The lockdown has pushed back the window of peak cases. But India has merely delayed what’s coming. It’s time to count covid deaths meticulously and create mobile health response teams
India’s covid-19 case numbers are going up relentlessly and our cities have become dangerous hotspots even after a stringent lockdown. After all that has been tried and tested, the question remains the same as in January: Is there life beyond lockdown in the age of covid-19?
Breaking ranks with the rest of the country, Chennai announced a fresh lockdown this Tuesday for the city and its neighbouring districts. Ironically, Chennai is where the number of dead is the least among major cities. Ahmedabad, Mumbai, Pune and Delhi are all far worse off.
Nearly half of India’s identified novel coronavirus cases sill trace back to just five districts—Mumbai, Delhi, Chennai, Thane and Ahmedabad. But even as things have far from stabilized in these existing hotspots, new geographies of concern are already emerging in tier-II and tier-III cities. The growth rate of new cases is markedly high in districts like Gurugram (5.9%), Nashik and Palghar in Maharashtra (4.7%), and Chengalpattu (3.4%) in Tamil Nadu—even though the overall caseload is not yet high (between 2,000 to 4,000 cases). Could these be the new hotspots?

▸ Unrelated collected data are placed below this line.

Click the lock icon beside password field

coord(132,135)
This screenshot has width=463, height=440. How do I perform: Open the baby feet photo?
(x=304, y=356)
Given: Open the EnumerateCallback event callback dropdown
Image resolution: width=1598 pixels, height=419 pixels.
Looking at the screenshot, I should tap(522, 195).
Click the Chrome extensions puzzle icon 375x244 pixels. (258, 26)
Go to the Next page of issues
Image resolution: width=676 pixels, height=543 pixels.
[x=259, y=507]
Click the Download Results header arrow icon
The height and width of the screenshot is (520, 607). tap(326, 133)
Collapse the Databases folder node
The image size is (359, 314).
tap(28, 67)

Delhi and Mumbai hit breaking point by the time active covid-19 cases hit the 20,000 and 40,000 mark, respectively. Now, a wave of infections is set to drown smaller, non-metropolitan cities. What will be their breaking point and when will they reach it?

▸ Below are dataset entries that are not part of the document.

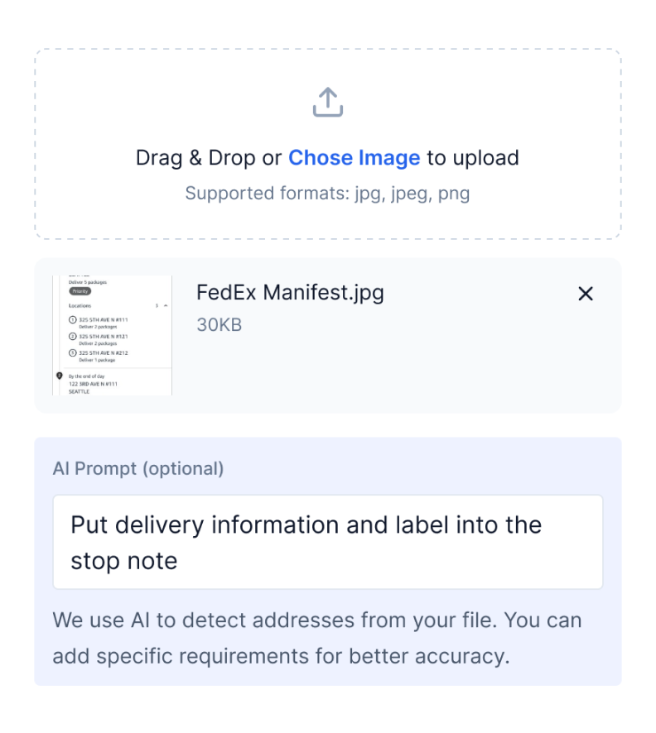
Task: Click the Priority badge in the manifest preview
Action: (80, 291)
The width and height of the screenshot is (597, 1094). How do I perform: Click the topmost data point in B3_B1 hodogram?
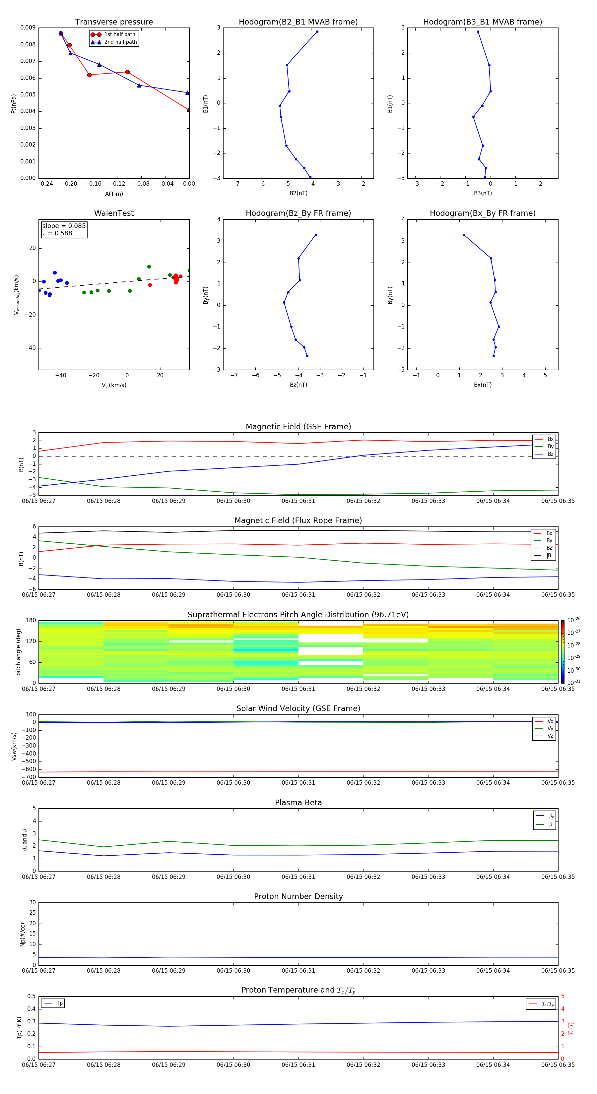click(478, 32)
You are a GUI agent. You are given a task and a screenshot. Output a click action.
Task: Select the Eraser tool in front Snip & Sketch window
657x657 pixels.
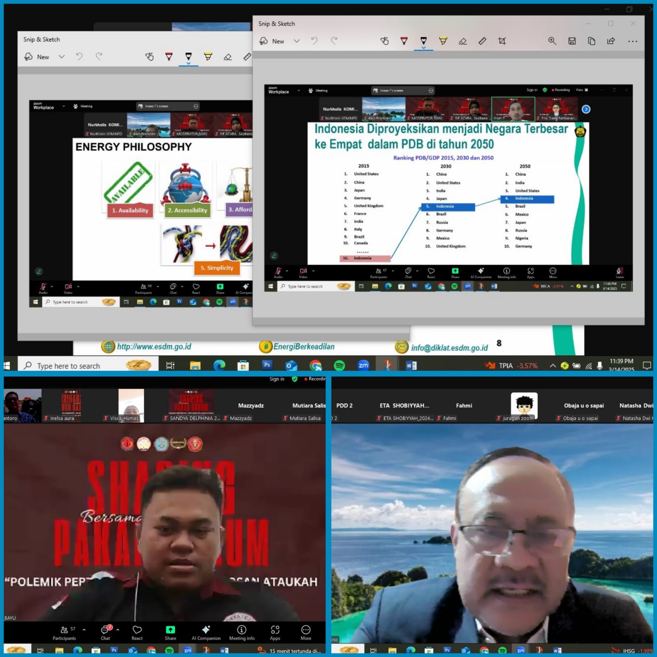click(x=463, y=41)
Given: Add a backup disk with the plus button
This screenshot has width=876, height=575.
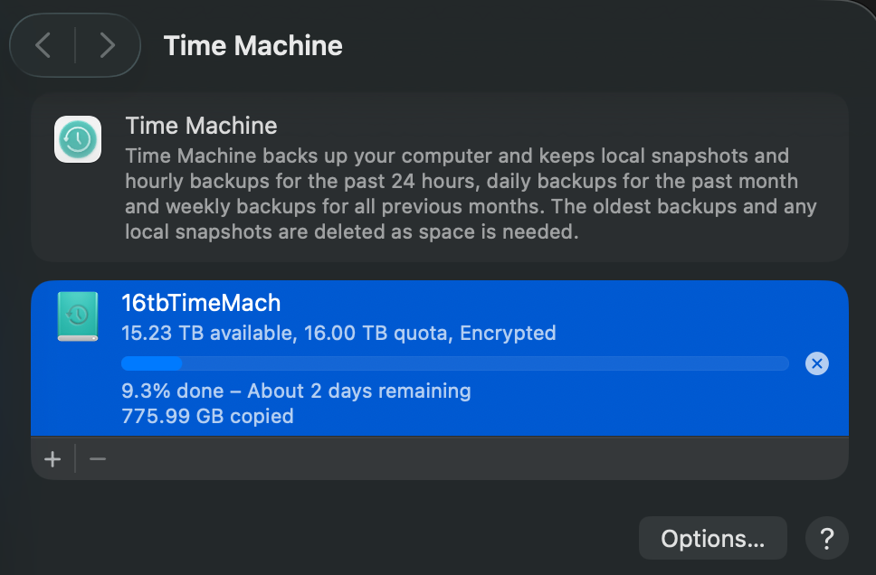Looking at the screenshot, I should click(52, 459).
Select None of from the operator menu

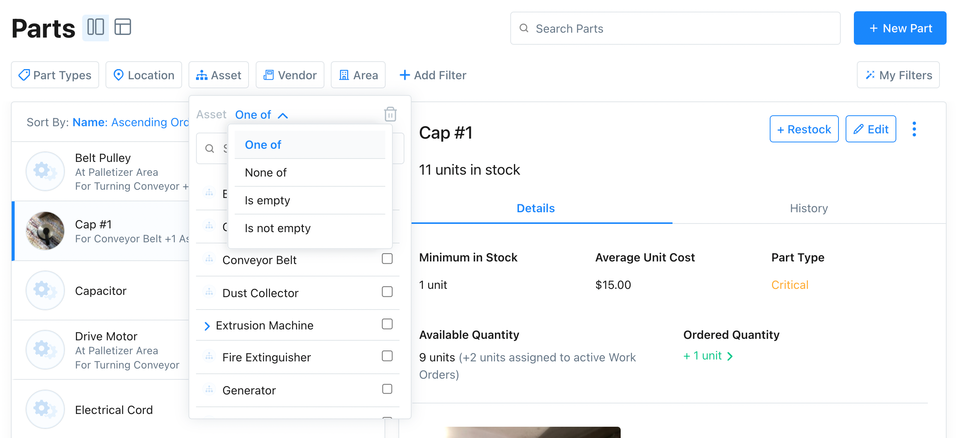click(x=265, y=172)
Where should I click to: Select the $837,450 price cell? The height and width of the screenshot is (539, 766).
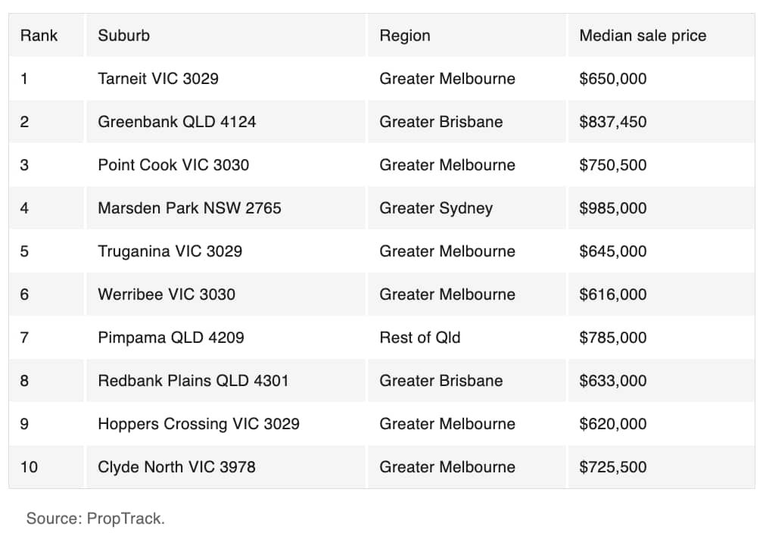(662, 122)
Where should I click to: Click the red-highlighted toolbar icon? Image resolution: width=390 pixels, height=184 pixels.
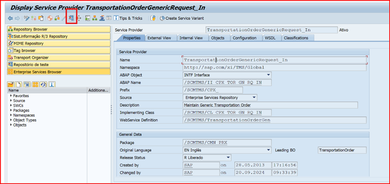[71, 18]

The lockdown has pushed back the window of peak cases, from mid-June as projected earlier to perhaps mid-October now. But India has merely delayed what’s coming. The curve has not really been flattened, just pushed back.

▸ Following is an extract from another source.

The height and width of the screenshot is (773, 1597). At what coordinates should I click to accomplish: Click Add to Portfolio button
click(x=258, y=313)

There are some vital lessons already available based on how the disease has spread within the country so far. Covid-19 has actually been deadlier than the national average mortality numbers suggest. Official data have been frugal and erratic. Modelling efforts have therefore gone awry. But we do know that different regions of the country are going to hit the peak at different times and the following four key learnings could help Indian cities fight the problem better in the latter half of 2020.
Firstly, it is time we counted covid-19-related dead accurately and stopped fudging numbers. A few have been sanguine about the fact that India has recorded just around 12,000 deaths due to the pandemic till now. But a quick look at the rise in the death toll reveals a different story: 87 dead on 11 May, 187 on May 18, and almost 400 deaths each day since 10 June, culminating in a massive increase of 2,004 deaths on Tuesday which was due to misreporting of previous deaths.
The confusion about the count is due to a uniquely Indian problem. Only a fifth of the 10 million deaths a year are recorded. As most people die at home, the cause of death is often uncertain. In times such as these, all deaths are suspect, but because they have been buried or cremated without examination, the cause could very well have been covid-19.
Delhi became an example of this when the discrepancy between hospital records and cremation ground registers came out in the open. In Mumbai, the number of deaths had to be increased by 862, and the numbers are suspect in all cities. It is indeed so important to examine and record the cause of death of every person dying these days. It will enable better tracing and subsequent care and attention. Only Kerala’s cities have done this well till now.
Let us also take a close look at the quality of our numbers. It is an understatement that they lack credibility. The number of tests we have done so far is a far cry from what would have been reasonable. The 6 million tests since February is less than a 10th of what most other countries have done.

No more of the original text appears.